_Instructions for the task_
The copy should begin at the line containing "Instruction: Run the Test (测试) archive tool" and end with the last line below, every line exact and no picture included.

☆ ☆ ☆ ☆ ☆

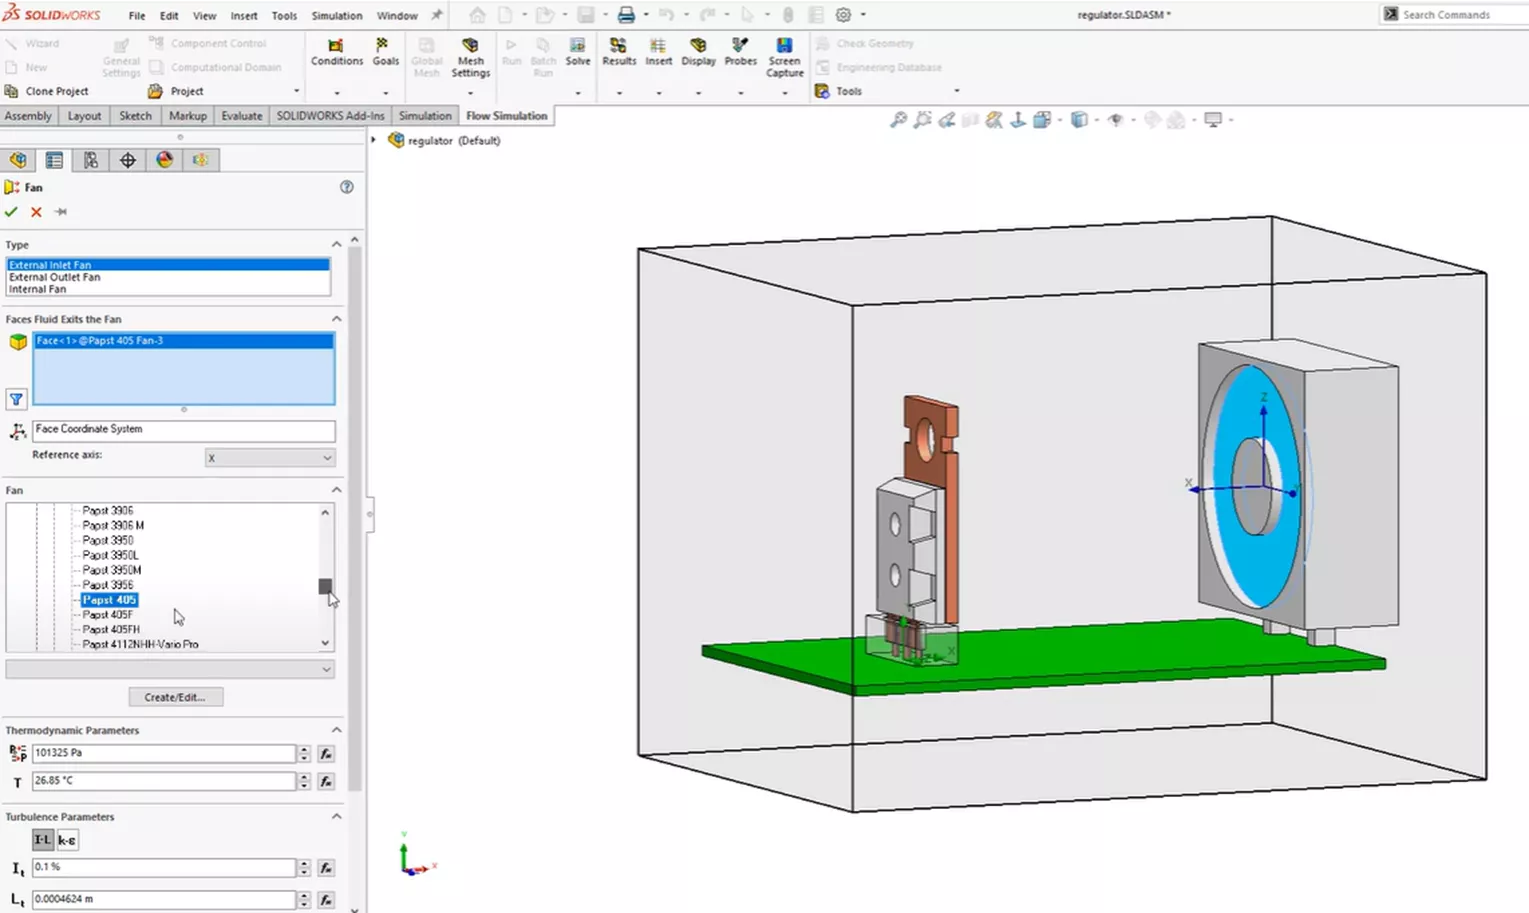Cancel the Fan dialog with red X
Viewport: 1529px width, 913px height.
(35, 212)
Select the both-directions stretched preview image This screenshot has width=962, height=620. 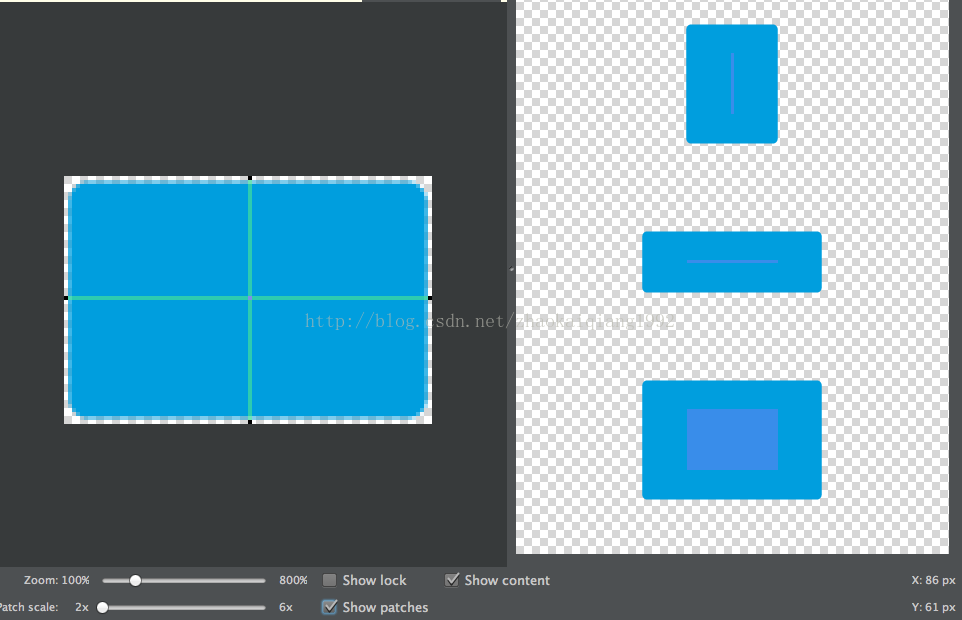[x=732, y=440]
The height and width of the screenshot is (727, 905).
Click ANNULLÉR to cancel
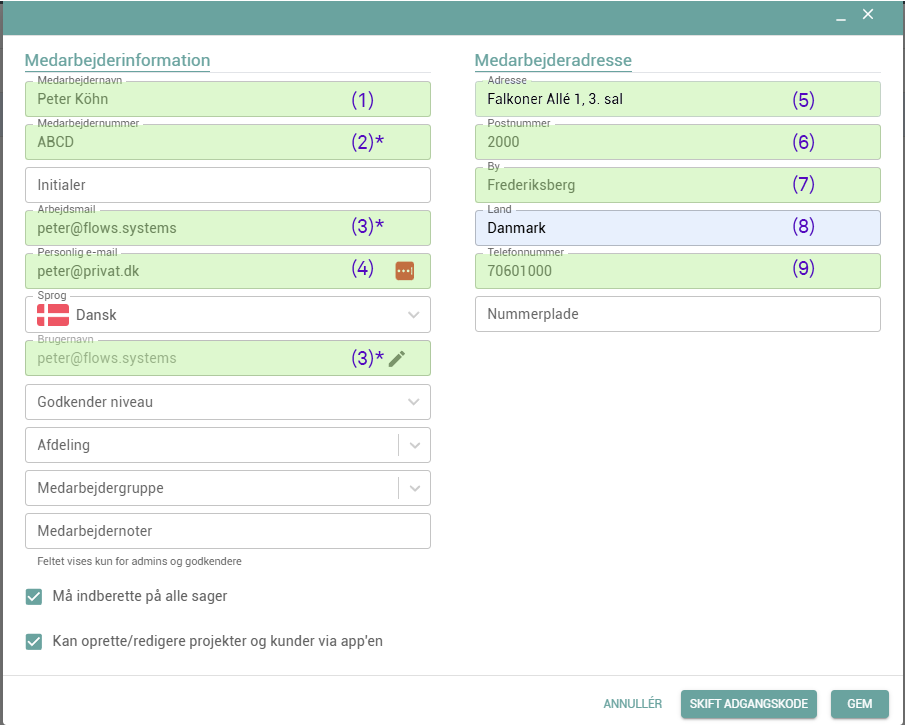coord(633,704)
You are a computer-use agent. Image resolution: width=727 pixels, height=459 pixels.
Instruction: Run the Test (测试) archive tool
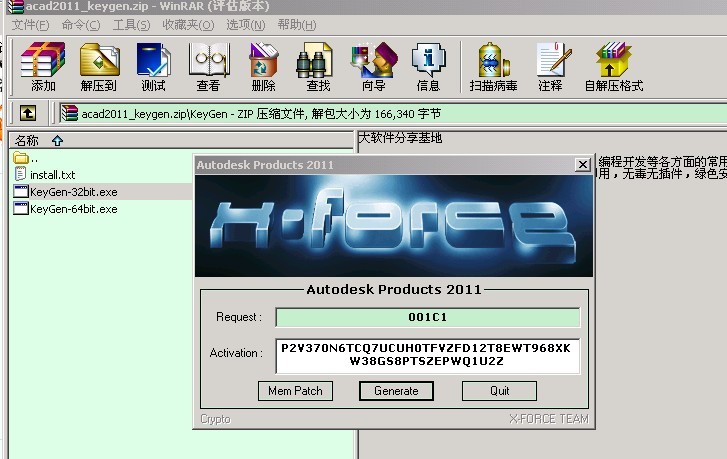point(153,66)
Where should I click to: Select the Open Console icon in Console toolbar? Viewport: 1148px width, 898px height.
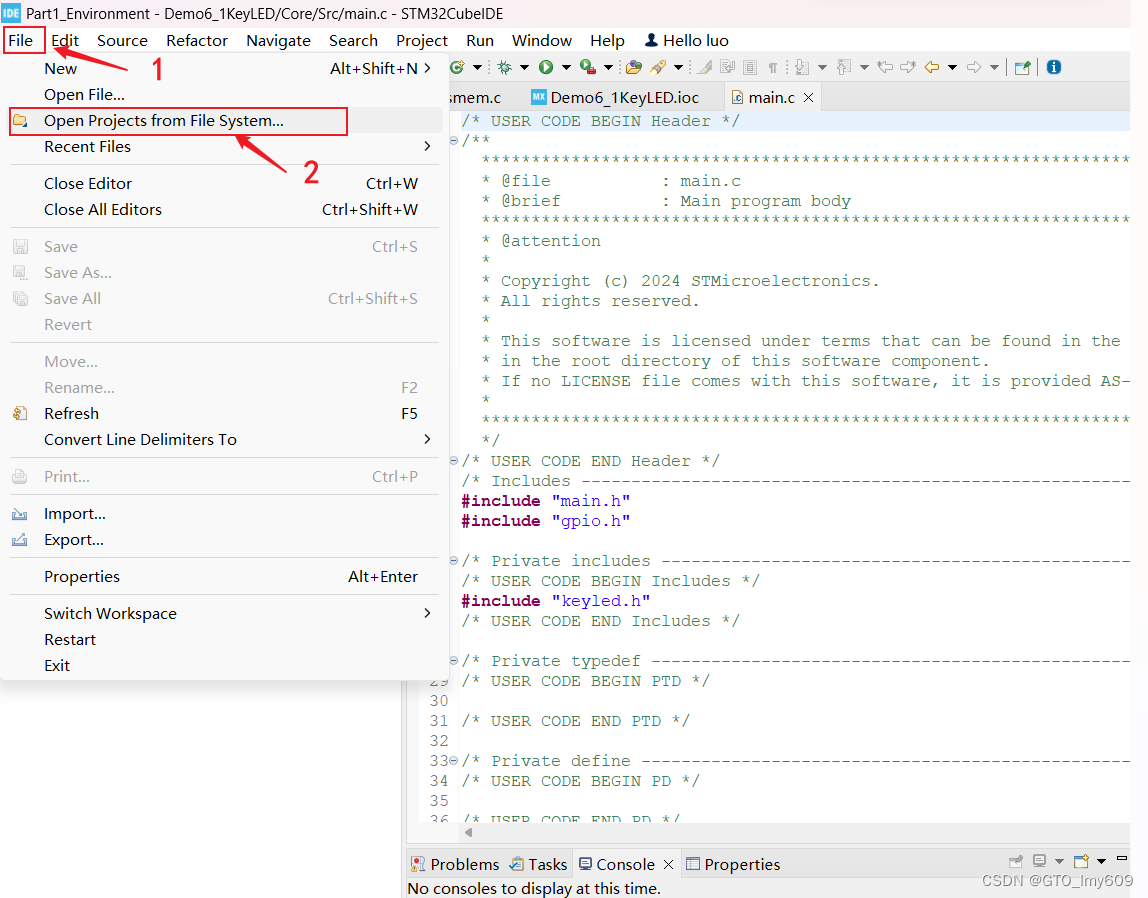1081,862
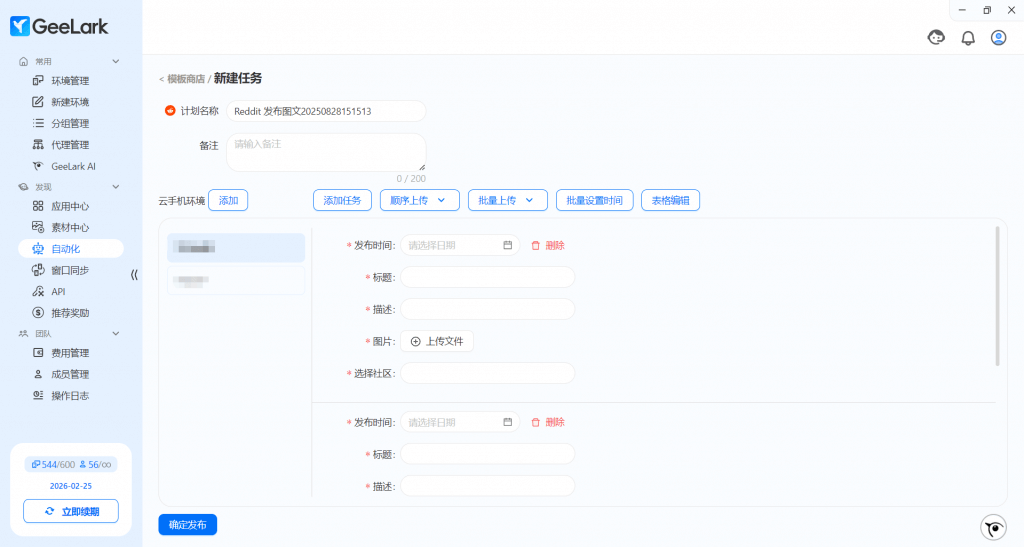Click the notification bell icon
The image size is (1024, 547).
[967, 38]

☆ ☆ ☆ ☆ ☆

_Written solution_
Instruction: Run the Test (测试) archive tool
point(153,66)
Where should I click to: Select the Open Console icon in Console toolbar? Viewport: 1148px width, 898px height.
1081,862
Click the notification bell icon
The image size is (1024, 547).
[967, 38]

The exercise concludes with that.